Send back all the data below, exactly as given.

── Dataset extract ──

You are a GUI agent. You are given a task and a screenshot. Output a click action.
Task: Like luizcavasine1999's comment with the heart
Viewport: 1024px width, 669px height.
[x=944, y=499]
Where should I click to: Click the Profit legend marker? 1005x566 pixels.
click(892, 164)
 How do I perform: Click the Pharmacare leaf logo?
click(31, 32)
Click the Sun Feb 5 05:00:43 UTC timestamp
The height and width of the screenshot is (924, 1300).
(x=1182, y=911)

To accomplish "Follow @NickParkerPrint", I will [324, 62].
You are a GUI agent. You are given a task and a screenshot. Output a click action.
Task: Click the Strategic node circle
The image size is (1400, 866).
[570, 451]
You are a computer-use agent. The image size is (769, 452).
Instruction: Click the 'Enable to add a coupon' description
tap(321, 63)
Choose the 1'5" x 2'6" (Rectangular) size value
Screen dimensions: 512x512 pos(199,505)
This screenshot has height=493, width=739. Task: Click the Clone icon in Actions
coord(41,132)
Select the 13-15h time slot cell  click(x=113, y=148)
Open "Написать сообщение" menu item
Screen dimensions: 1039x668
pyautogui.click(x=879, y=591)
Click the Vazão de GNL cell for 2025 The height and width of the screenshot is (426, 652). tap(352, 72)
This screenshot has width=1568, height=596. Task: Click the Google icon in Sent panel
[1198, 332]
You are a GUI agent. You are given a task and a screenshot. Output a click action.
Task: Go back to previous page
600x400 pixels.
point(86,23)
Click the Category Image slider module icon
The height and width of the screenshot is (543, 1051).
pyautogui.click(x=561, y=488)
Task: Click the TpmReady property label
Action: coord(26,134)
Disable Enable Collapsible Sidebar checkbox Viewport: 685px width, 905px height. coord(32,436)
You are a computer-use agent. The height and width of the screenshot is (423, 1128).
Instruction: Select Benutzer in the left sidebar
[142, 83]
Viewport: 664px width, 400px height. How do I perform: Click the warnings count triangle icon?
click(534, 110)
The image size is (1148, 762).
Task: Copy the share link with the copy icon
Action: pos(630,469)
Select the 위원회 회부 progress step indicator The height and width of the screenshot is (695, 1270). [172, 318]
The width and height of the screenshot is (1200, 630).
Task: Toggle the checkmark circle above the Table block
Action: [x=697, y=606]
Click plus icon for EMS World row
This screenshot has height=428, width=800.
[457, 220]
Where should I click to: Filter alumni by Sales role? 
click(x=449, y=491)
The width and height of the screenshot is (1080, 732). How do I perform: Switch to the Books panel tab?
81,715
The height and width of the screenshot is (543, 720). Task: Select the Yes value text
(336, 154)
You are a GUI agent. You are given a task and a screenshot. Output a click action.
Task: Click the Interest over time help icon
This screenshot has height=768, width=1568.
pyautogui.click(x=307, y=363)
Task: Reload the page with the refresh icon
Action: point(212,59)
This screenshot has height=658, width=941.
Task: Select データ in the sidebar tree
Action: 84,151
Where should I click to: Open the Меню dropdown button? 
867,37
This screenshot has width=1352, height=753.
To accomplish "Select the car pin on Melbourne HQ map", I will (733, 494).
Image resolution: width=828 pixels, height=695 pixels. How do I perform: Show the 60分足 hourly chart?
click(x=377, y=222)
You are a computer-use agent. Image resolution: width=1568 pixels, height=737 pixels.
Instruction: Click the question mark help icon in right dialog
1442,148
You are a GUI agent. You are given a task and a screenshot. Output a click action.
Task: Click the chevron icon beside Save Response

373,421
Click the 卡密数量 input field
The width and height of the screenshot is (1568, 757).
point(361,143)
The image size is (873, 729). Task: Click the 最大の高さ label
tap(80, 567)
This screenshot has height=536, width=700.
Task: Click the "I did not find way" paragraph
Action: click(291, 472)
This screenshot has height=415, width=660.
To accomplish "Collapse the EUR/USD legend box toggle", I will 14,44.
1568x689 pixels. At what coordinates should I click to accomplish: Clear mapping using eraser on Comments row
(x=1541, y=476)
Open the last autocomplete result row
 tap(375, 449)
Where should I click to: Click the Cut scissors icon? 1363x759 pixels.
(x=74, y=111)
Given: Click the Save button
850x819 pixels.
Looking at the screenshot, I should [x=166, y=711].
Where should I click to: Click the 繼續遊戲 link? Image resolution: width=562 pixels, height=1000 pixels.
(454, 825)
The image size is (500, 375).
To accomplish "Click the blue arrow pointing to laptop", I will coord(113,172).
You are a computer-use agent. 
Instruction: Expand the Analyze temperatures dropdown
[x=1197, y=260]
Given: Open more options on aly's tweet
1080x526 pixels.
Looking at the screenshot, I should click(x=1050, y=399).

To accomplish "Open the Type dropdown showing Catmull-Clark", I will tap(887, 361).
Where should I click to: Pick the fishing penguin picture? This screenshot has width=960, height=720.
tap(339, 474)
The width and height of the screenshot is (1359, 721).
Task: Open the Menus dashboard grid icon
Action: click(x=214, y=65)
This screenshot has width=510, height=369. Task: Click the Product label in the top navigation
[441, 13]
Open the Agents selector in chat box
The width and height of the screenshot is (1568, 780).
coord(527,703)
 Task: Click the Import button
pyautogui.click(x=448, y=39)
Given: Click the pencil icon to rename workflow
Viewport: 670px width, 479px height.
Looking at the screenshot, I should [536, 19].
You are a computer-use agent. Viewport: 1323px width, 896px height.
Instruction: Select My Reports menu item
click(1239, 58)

───

▸ **Your solution**
You are a GUI agent. You are given a task and a screenshot. Output a click action.
Task: Like luizcavasine1999's comment with the heart
Viewport: 1024px width, 669px height.
[x=944, y=499]
Where should I click to: Click the Profit legend marker? 1005x566 pixels.
click(892, 164)
 How do I perform: Click the Pharmacare leaf logo?
click(31, 32)
Click the Sun Feb 5 05:00:43 UTC timestamp
The height and width of the screenshot is (924, 1300).
(x=1182, y=911)

To accomplish "Follow @NickParkerPrint", I will [324, 62].
You are a GUI agent. You are given a task and a screenshot. Output a click action.
Task: Click the Strategic node circle
The image size is (1400, 866).
[570, 451]
You are a computer-use agent. The image size is (769, 452).
Instruction: Click the 'Enable to add a coupon' description
tap(321, 63)
Choose the 1'5" x 2'6" (Rectangular) size value
Screen dimensions: 512x512 pos(199,505)
This screenshot has height=493, width=739. Task: Click the Clone icon in Actions
coord(41,132)
Select the 13-15h time slot cell  click(x=113, y=148)
Open "Написать сообщение" menu item
Screen dimensions: 1039x668
pyautogui.click(x=879, y=591)
Click the Vazão de GNL cell for 2025 The height and width of the screenshot is (426, 652). tap(352, 72)
This screenshot has width=1568, height=596. Task: Click the Google icon in Sent panel
[1198, 332]
You are a GUI agent. You are given a task and a screenshot. Output a click action.
Task: Go back to previous page
600x400 pixels.
point(86,23)
Click the Category Image slider module icon
The height and width of the screenshot is (543, 1051).
pyautogui.click(x=561, y=488)
Task: Click the TpmReady property label
Action: coord(26,134)
Disable Enable Collapsible Sidebar checkbox Viewport: 685px width, 905px height. coord(32,436)
You are a computer-use agent. The height and width of the screenshot is (423, 1128).
Instruction: Select Benutzer in the left sidebar
[142, 83]
Viewport: 664px width, 400px height. How do I perform: Click the warnings count triangle icon?
click(534, 110)
The image size is (1148, 762).
Task: Copy the share link with the copy icon
Action: pos(630,469)
Select the 위원회 회부 progress step indicator The height and width of the screenshot is (695, 1270). [172, 318]
The width and height of the screenshot is (1200, 630).
Task: Toggle the checkmark circle above the Table block
Action: [x=697, y=606]
Click plus icon for EMS World row
This screenshot has height=428, width=800.
[457, 220]
Where should I click to: Filter alumni by Sales role? 
click(x=449, y=491)
The width and height of the screenshot is (1080, 732). How do I perform: Switch to the Books panel tab?
81,715
The height and width of the screenshot is (543, 720). Task: Select the Yes value text
(336, 154)
You are a GUI agent. You are given a task and a screenshot. Output a click action.
Task: Click the Interest over time help icon
This screenshot has height=768, width=1568.
pyautogui.click(x=307, y=363)
Task: Reload the page with the refresh icon
Action: point(212,59)
This screenshot has height=658, width=941.
Task: Select データ in the sidebar tree
Action: 84,151
Where should I click to: Open the Меню dropdown button? 
867,37
This screenshot has width=1352, height=753.
To accomplish "Select the car pin on Melbourne HQ map", I will (733, 494).
Image resolution: width=828 pixels, height=695 pixels. How do I perform: Show the 60分足 hourly chart?
click(x=377, y=222)
You are a computer-use agent. Image resolution: width=1568 pixels, height=737 pixels.
Instruction: Click the question mark help icon in right dialog
1442,148
You are a GUI agent. You are given a task and a screenshot. Output a click action.
Task: Click the chevron icon beside Save Response

373,421
Click the 卡密数量 input field
The width and height of the screenshot is (1568, 757).
point(361,143)
The image size is (873, 729). Task: Click the 最大の高さ label
tap(80, 567)
This screenshot has height=536, width=700.
Task: Click the "I did not find way" paragraph
Action: click(291, 472)
This screenshot has height=415, width=660.
To accomplish "Collapse the EUR/USD legend box toggle", I will 14,44.
1568x689 pixels. At what coordinates should I click to accomplish: Clear mapping using eraser on Comments row
(x=1541, y=476)
Open the last autocomplete result row
 tap(375, 449)
Where should I click to: Click the Cut scissors icon? 1363x759 pixels.
(x=74, y=111)
Given: Click the Save button
850x819 pixels.
Looking at the screenshot, I should [x=166, y=711].
Where should I click to: Click the 繼續遊戲 link? Image resolution: width=562 pixels, height=1000 pixels.
(454, 825)
The image size is (500, 375).
To accomplish "Click the blue arrow pointing to laptop", I will coord(113,172).
You are a computer-use agent. 
Instruction: Expand the Analyze temperatures dropdown
[x=1197, y=260]
Given: Open more options on aly's tweet
1080x526 pixels.
Looking at the screenshot, I should click(x=1050, y=399).

To accomplish "Open the Type dropdown showing Catmull-Clark", I will tap(887, 361).
Where should I click to: Pick the fishing penguin picture? This screenshot has width=960, height=720.
tap(339, 474)
The width and height of the screenshot is (1359, 721).
Task: Open the Menus dashboard grid icon
Action: click(x=214, y=65)
This screenshot has width=510, height=369. Task: Click the Product label in the top navigation
[441, 13]
Open the Agents selector in chat box
The width and height of the screenshot is (1568, 780).
coord(527,703)
 Task: Click the Import button
pyautogui.click(x=448, y=39)
Given: Click the pencil icon to rename workflow
Viewport: 670px width, 479px height.
Looking at the screenshot, I should [536, 19].
You are a computer-use agent. Viewport: 1323px width, 896px height.
Instruction: Select My Reports menu item
click(1239, 58)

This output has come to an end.